3.13.2007

Causes of Climate Change

Confused about the causes of Climate Change I have been doing some more research.

If you want to know more about the causes of climate change then I'd recommend reading this http://en.wikipedia.org/wiki/Attribution_of_recent_climate_change entry on wikipedia, but to summaries

The exact proportion of this warming that is due to human influence is still open to question, but the current scientific "consensus", as expressed in 2007 by the Intergovernmental Panel on Climate Change (IPCC) is that Most of the observed increase in globally averaged temperatures since the mid-20th century is very likely due to the observed increase in anthropogenic greenhouse gas concentrations where "very likely" means greater than 90% probability.

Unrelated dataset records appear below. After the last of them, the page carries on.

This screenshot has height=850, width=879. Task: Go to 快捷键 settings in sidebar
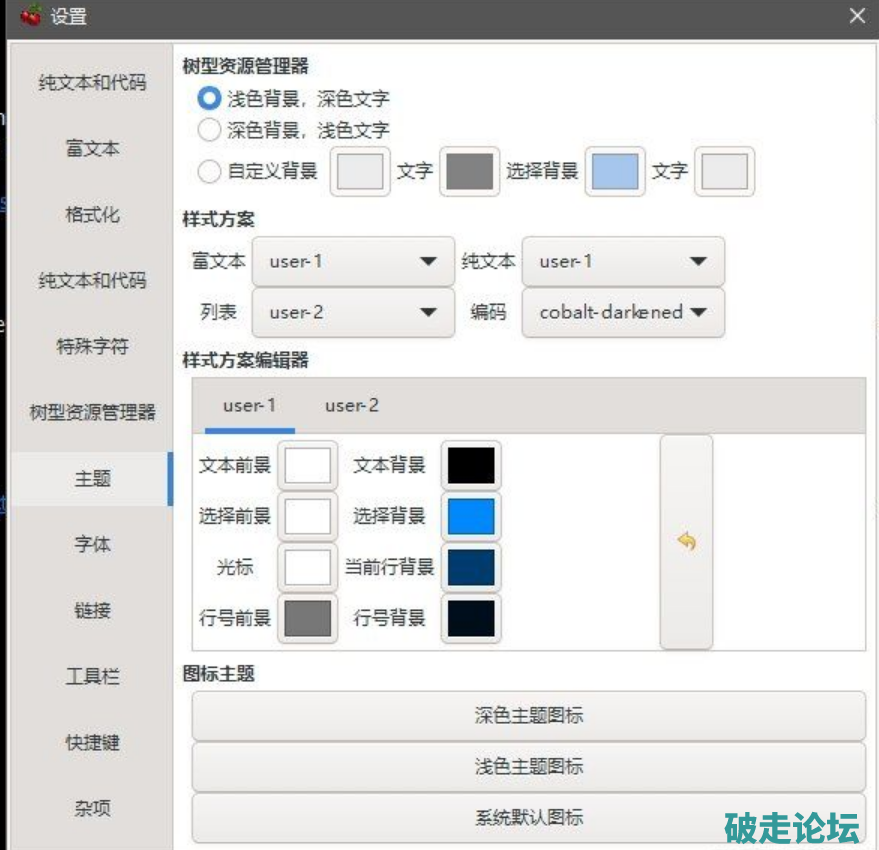(92, 743)
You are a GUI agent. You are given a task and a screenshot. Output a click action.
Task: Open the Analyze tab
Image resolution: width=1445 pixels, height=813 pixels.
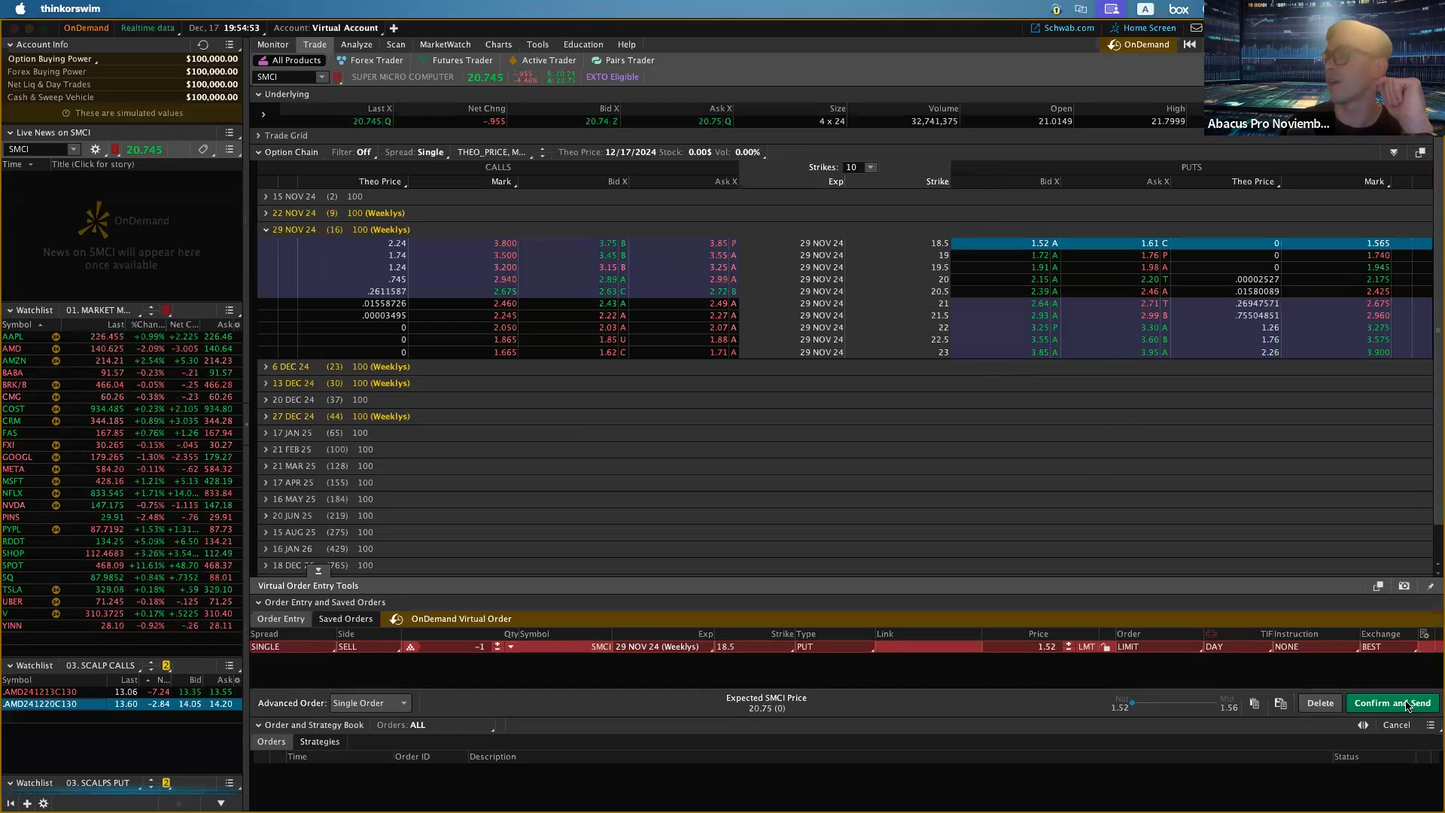[356, 44]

Another candidate mechanism for climate change is solar forcing. Most global climate model (GCM) studies indicate that the direct effects of solar variation would be too small to significantly affect climate. Much of the solar research centers around possible mechanisms to amplify the effect, possibly through increasing solar activity reducing cosmic ray flux and, speculatively, modifying cloud cover [8]; however there is no agreement on whether this is correct within the scientific community. Since GCM can reproduce observed temperature trends (including early 20th century changes, where solar forcing is non-negligible) there is no obvious need for a high sensitivity to solar forcing. Indeed, a significantly higher sensitivity to solar forcing would make early 20th century temperature change inexplicableThe plateau in warming from the 1940s to 1960s can be attributed largely to sulphate aerosol cooling

It may be asserted that in the ice core record, temperature starts rising about 800 years before CO2 increases; therefore CO2 cannot have caused temperature changes in the past; therefore it cannot be causing temperature changes today. Temperature does indeed lead CO2 during deglaciations (but not at all times); but this does not prove that CO2 has no effect on climate. From studying all the available data (not just ice cores), the probable sequence of events at a termination goes something like this. Some (currently unknown) process causes Antarctica and the surrounding ocean to warm. This process also causes CO2 to start rising, about 800 years later. Then CO2 further warms the whole planet, because of its heat-trapping properties. This leads to even further CO2 release. So CO2 during ice ages should be thought of as a "feedback" [23].